O recurso, assinado por 14 senadores e deputados, argumentava que a maioria da comissão teria rejeitado os requerimentos para a quebra de sigilo, mas que o presidente da CPMI, Carlos Viana (Podemos-MG), proclamou o resultado como aprovado. Segundo a metodologia da votação, os favoráveis deveriam permanecer sentados, enquanto os contrários se levantariam. A base governista sustentou que Viana proclamou a aprovação quando apenas sete parlamentares estavam de pé, contrariando a manifestação de 14 parlamentares contra os requerimentos. A controvérsia sobre a validade da votação já havia levado a pedidos de nulidade a Alcolumbre.
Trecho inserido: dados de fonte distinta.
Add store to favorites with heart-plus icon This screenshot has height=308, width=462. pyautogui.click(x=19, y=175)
Davi Alcolumbre solicitou um parecer da Advocacia do Senado e da Secretaria-Geral da Mesa para analisar a questão. Ambos os órgãos concluíram que, no momento da deliberação, havia 31 parlamentares com presença registrada. Desta forma, seriam necessários 16 votos contrários para rejeitar os requerimentos. Ao rejeitar o recurso, o presidente do Senado afirmou que as decisões nas comissões parlamentares devem ser tomadas por maioria dos votos, com a presença da maioria absoluta dos membros.

“No caso concreto, sustenta-se que 14 parlamentares teriam se manifestado contrariamente aos requerimentos submetidos à apreciação. Ainda assim, esse número de votos contrários não seria suficiente para a configuração da maioria. Esta presidência conclui que a suposta violação das normas regimentais e constitucionais pelo presidente da CPMI não se mostra evidente e inequívoca. Não se faz necessária a intervenção do presidente da Mesa do Congresso Nacional”, declarou Alcolumbre em sua decisão.
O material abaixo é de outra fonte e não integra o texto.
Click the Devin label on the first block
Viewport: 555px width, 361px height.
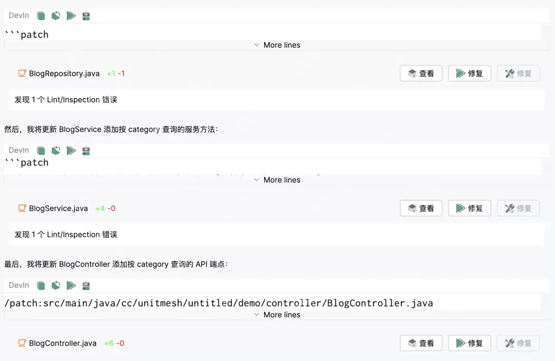coord(19,15)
A quebra dos sigilos bancário e fiscal de Fábio Luís Lula da Silva foi aprovada pelos integrantes da CPMI do INSS no dia 26 de fevereiro. O pedido para a elaboração de relatórios de inteligência financeira e a quebra dos sigilos foi solicitado pelo deputado Alfredo Gaspar (União-AL).

A investigação que levou à solicitação dos sigilos de Lulinha está relacionada à Operação Sem Desconto, que apura um esquema nacional de descontos associativos não autorizados que, segundo as investigações, teria lesado milhões de aposentados e pensionistas em todo o Brasil. Fábio Luís é citado em uma decisão do Supremo Tribunal Federal (STF) que autorizou a Polícia Federal (PF) e a Controladoria-Geral da União (CGU) a realizarem uma nova fase da Operação Sem Desconto. Mensagens extraídas do celular de Antônio Carlos Camilo Antunes, conhecido como “Careca do INSS”, apontado como principal operador do esquema criminoso, citam o repasse de ao menos R$ 300 mil para “o filho do rapaz”, o que, para os investigadores, seria uma alusão a Lulinha. Anteriormente, uma ex-secretária de “Careca do INSS” já havia indicado ter acesso a um cofre, levantando questões sobre o fluxo de recursos no esquema.

Em nota, a defesa de Fábio Luís Lula da Silva reiterou que seu cliente não possui nenhuma relação com as fraudes contra os beneficiários do INSS. A defesa afirma que Lulinha não participou de desvios nem recebeu quaisquer valores provenientes de fontes criminosas.